The cultural association between smallpox and female beauty was further solidified by a lurid Orientalist fantasy involving child sex trafficking. Voltaire famously attributed the origins of inoculation to the Circassian peoples of the northern Caucasus, surmising that “the Circassians are poor and their daughters are beautiful, and indeed it is in them that they chiefly trade” as concubines to the harems of Turkey and Persia. The travel writings of Aubry de La Motraye claimed he had witnessed inoculation among the Circassians, described as an oasis of (white) physical perfection among a multitude of “deformed” folk. English and French medical theorists considered the strange glamour of the concubine an effective tool to promote inoculation, almost universally agreeing that it had been invented by “rustic old women” to preserve the value of handsome girls (constantly described as embodying a sort of primordial Europeanness) auctioned to wealthy Eastern princes.

Do ladies everywhere “not care about their beauty?” asked Voltaire, who advocated inoculation as a piece of courageous fashion. While he assumed the answer to be obvious, others were less sure, given that it ran counter to the narrative of severe pockmarks correcting women’s vanity. The Circassian flesh trade was held up by Quaker Sophia Hume as proof to her mind that inoculation was a wicked practice. Yet, despite the dubiousness of the entire story, the figure of the Circassian concubine became a central trope within Western discussions of smallpox immunity. It also contributed a cornerstone to the fascination with “white slavery” and the many voyeuristic depictions of Eastern harems that crop up in European art for two centuries.

To be sure, the myth was never entirely precise as to its meaning: were Circassian girls inoculated because they were beautiful, or beautiful because they were inoculated? This vagueness allowed strategic immunity to become tied to the possibility of acquirable, wearable “whiteness.” English commentators, for example, debated whether inoculation might allow some of that legendary Circassian comeliness to be imported into the national physiognomy – if foreign contagion might be “Naturalized to our Advantage.”

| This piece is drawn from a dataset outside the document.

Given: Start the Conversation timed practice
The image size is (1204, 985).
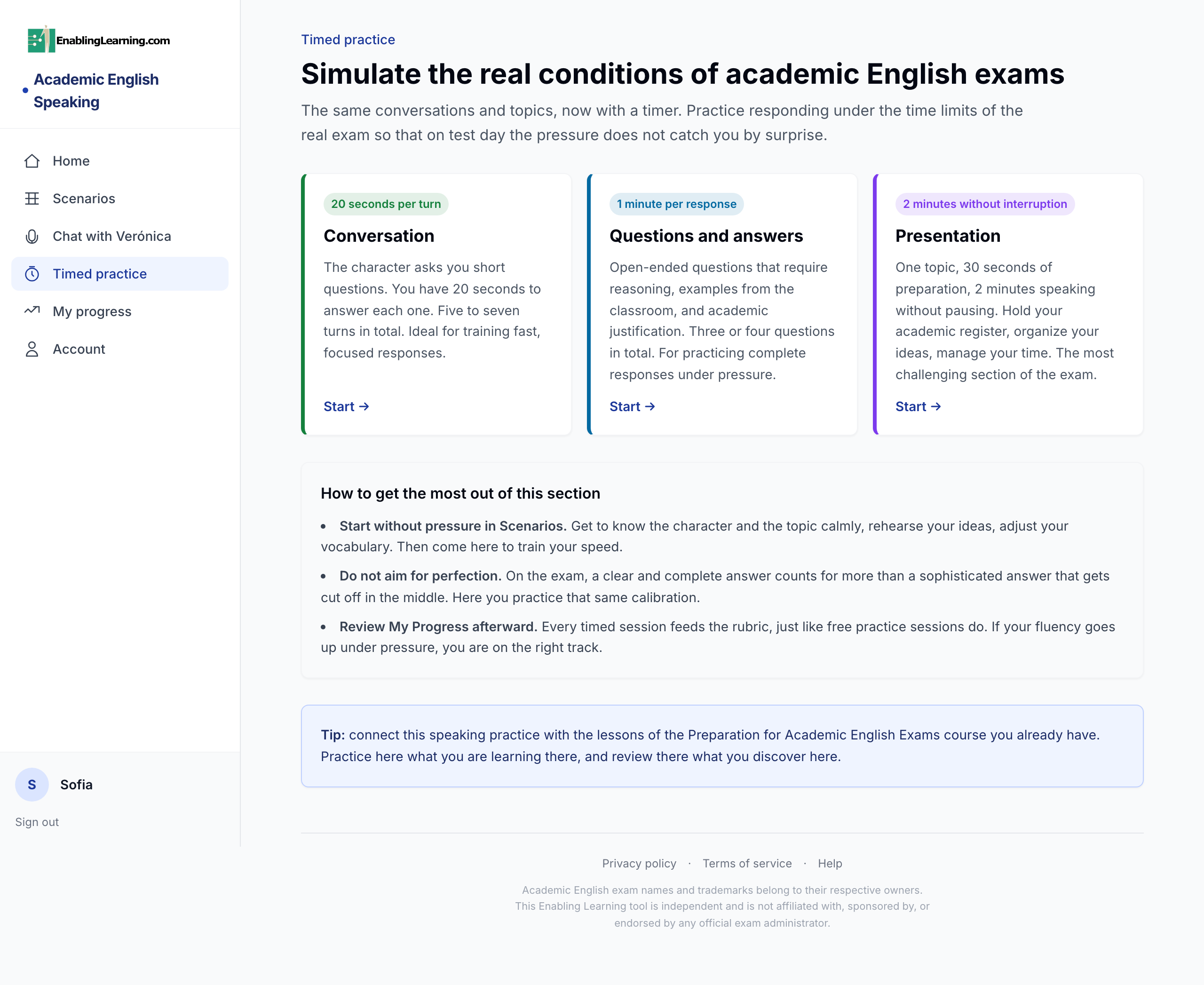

It is difficult to say just how much smallpox inoculation was practically embraced as a beauty aid, but it is clear that the procedure sparked a cultural conversation around the preservation of beauty almost as much as the preservation of health. Having become wearable and flauntable, immunity was perhaps destined to be gendered and raced, even though the beauty of inoculation rested on guaranteeing a little bit of pockmarking.

Today we should be conscious of how responses to COVID-19, including the rollout and promotion of new vaccines, will hinge in part on the visible exhibition of immunity, which might even be seen as beautiful.

Notes

    1. Jacob de Castro Sarmento, A dissertation on the method of inoculating the small-pox (London, 1721), 1.

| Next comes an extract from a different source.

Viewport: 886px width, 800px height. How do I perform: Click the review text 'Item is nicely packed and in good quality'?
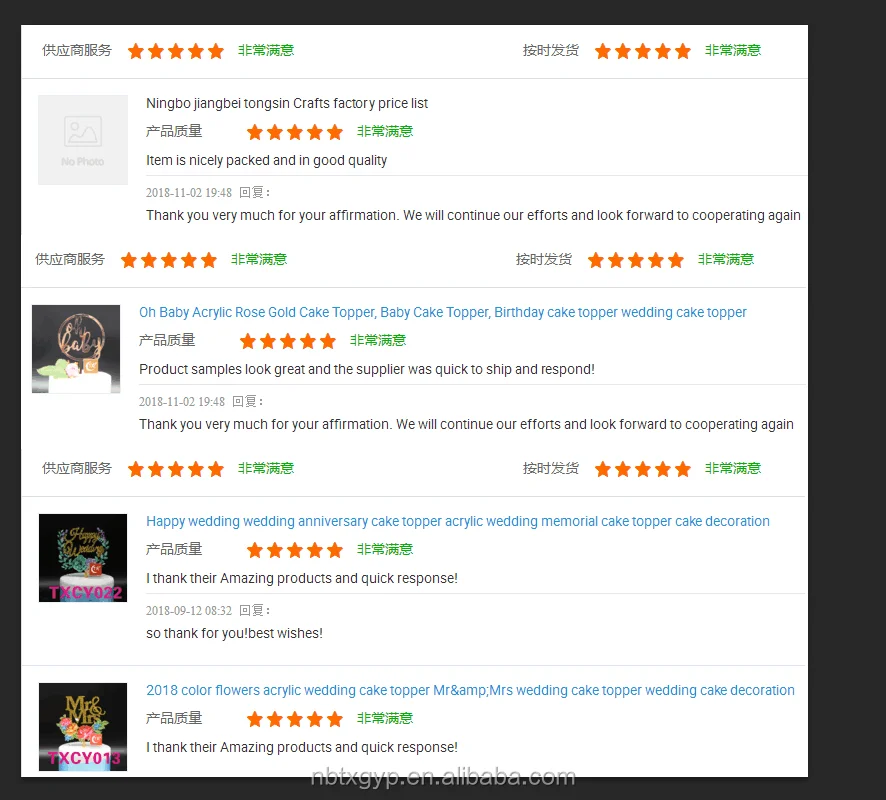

Featured image caption: Colored engraving of a young woman suffering from mild, discrete smallpox (the type conferred by inoculation and often confused with severe chickenpox). Such a patient could expect a few permanent facial scars, but not the disfigurement following full-blown smallpox. (Courtesy Internet Archive)

Matthew Newsom Kerr is Associate Professor of History at Santa Clara University. He is author of Contagion, Isolation, and Biopolitics in Victorian London (Palgrave, 2018) and is currently working on a cultural history of smallpox, inoculation and vaccination in the 18th and 19th Centuries.